Cipherome
(Deciphering Personal Genome)
The Cipherome is a project to
establish systematic infrastructures and develop computational methods
for interpreting personal genome variations.
In this project, we expect to evaluate the association between common disease and rare variant(s) through the mutational profile.
Especially, we will take a look into even 'private' variants from an individual and assess a combination of private mutations.
- Establishing systematic infrastructures for interpreting personal genome variations.
- Pipelining for sequence variant analysis.
- Analyzing the mutation profile on the Pan-omic scale.
- Objectives
- Using the variety of publicly available TCGA mutation data of Pan-omic scales, Identifying the novel exclusive genes associated with a particular tumor type or subtype. Finally, interpret the somatic mutation profile in Pan-omic scale.
- Methods
- Data processing
- Extracting the non-synonymous mutation of the MAF files and generating the Pan-omic scale tumor MAF files.
- Conducting the basic data analysis
- Finding the driver mutation and exclusive mutation
- Finding the driver mutation using the existing tools ( MutSig, etc..)
- Novel exclusive mutation in specific mutation using the exclusive test and visualizing the mutation status
- Interpretation of the exclusivity
- Using the Biological knowledge databases (Pathway and functional based), Interpreting the result of tumor specific mutated gene
- Expected results
- Finding the mutation on Pan-omic scale mutation analysis, were exclusive and could not through existing data analysis is known in the study of tumor existing in subtype or tumor-specific.
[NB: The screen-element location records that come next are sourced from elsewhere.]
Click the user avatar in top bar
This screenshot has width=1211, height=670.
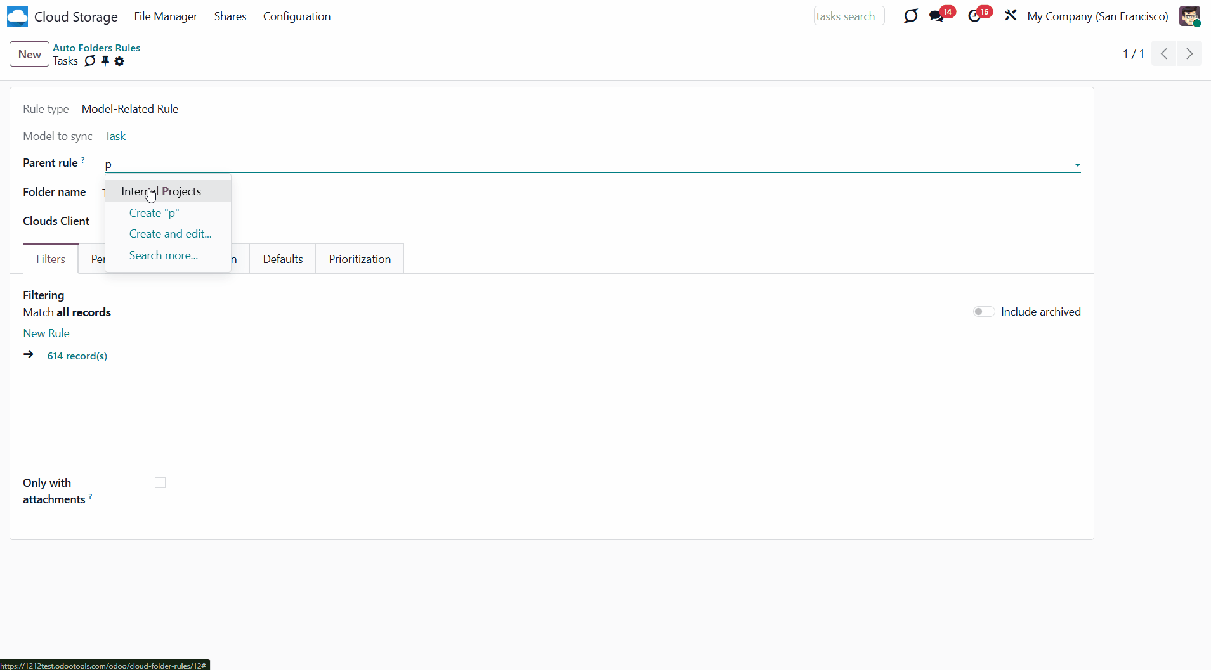1189,16
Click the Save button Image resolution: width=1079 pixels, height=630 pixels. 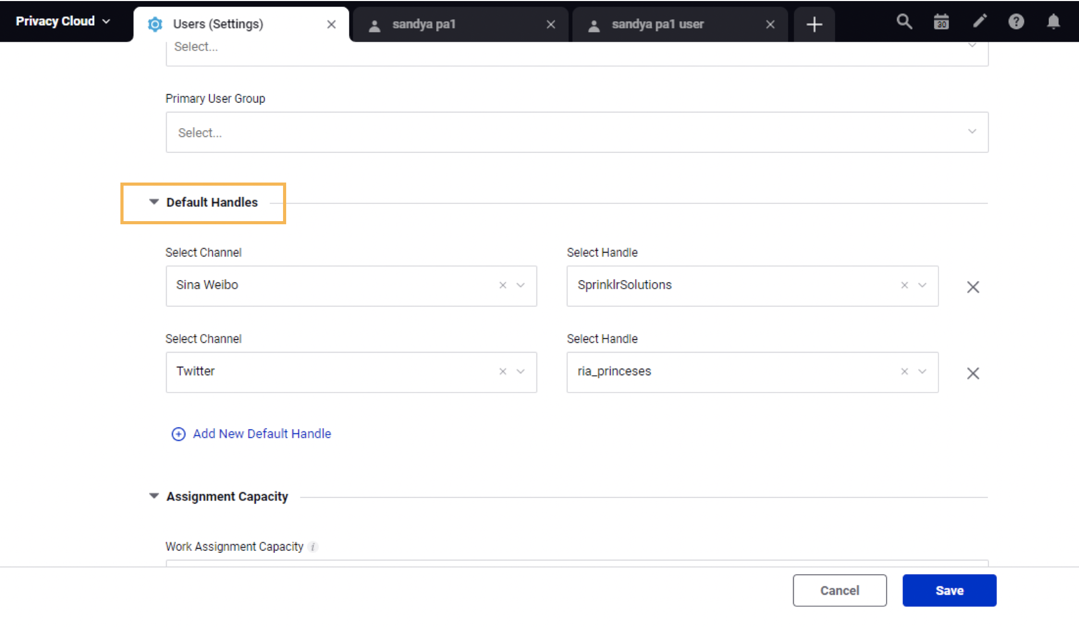(x=949, y=590)
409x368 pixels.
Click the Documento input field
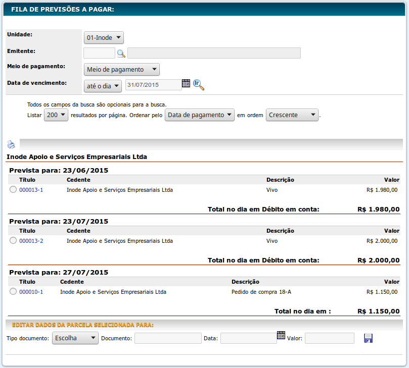point(168,338)
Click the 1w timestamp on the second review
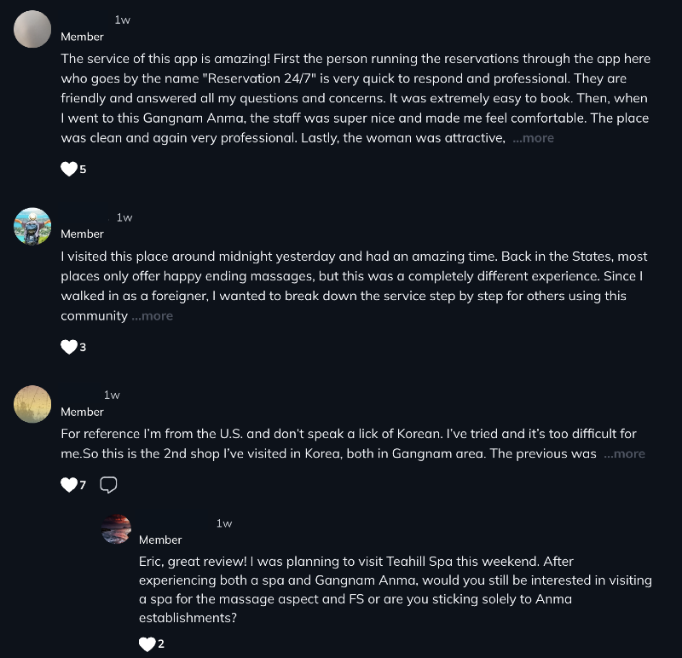The image size is (682, 658). point(124,217)
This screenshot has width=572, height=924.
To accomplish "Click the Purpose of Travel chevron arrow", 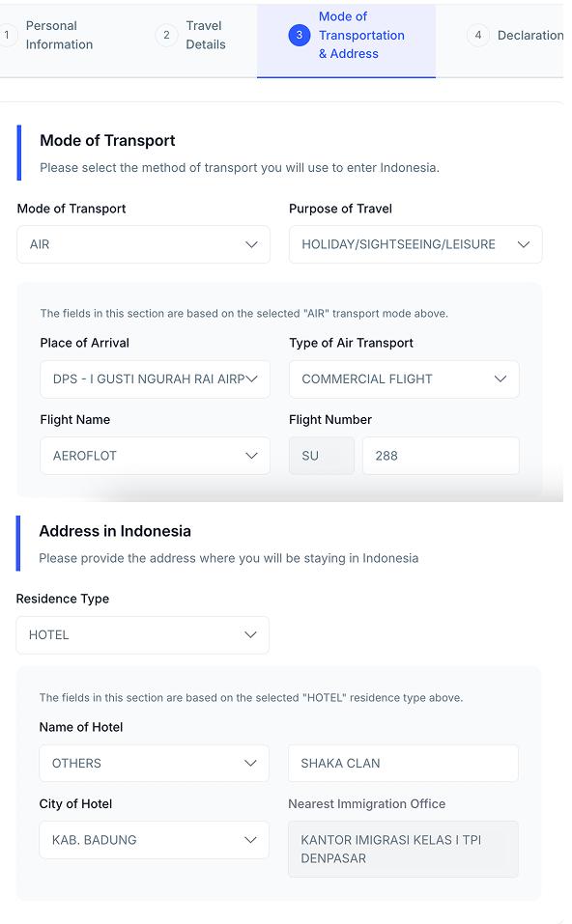I will (x=523, y=244).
Through interpretation of it, which also affects the clinical treatment.
- Association between zygosity and the level of expression
- Objectives
- Correlation between variants and gene expression
- How damaging variants affects cis-gene expression?
- Methods
- Integrating 1000 Genomes Projects mRNA-sequencing data and whole genomes sequencing data.
- Finding homo- and hetero- zygous varaints and their allele-specific expression.
- Using gene damaging scores like SIFT or PolyPhen to evaluate correlation between gene expression and allele-specific expression.
- Expected results
- Gene expression from allele with damaging varaints might be decreased.
- Assessment of rare germline mutations for cancer susceptibility with association study.
- Objectives
- The present study aims to develop and investigate predisposition patterns of rare germline mutations for hereditary cancer.
- Methods
- In order to achieve the goal, an association study will be performed on an aggregated rare germline variants and significant cancer risk alleles identified by cancer GWAS.
- Expected results
- I expect my results to identify rare variants that initiate hereditary cancer using association study by aggregating rare variants effects. That is, I believe that multiple rare germline variants across large region will greatly increase the power of contribution towards cancer by aggregating rare variants effects. Rare variants that have large effect are very rare since they are a failure result of purifying selection. As this is relatively new research area, this novel approach is a beginning of paradigm shift in association study using sequencing technologies.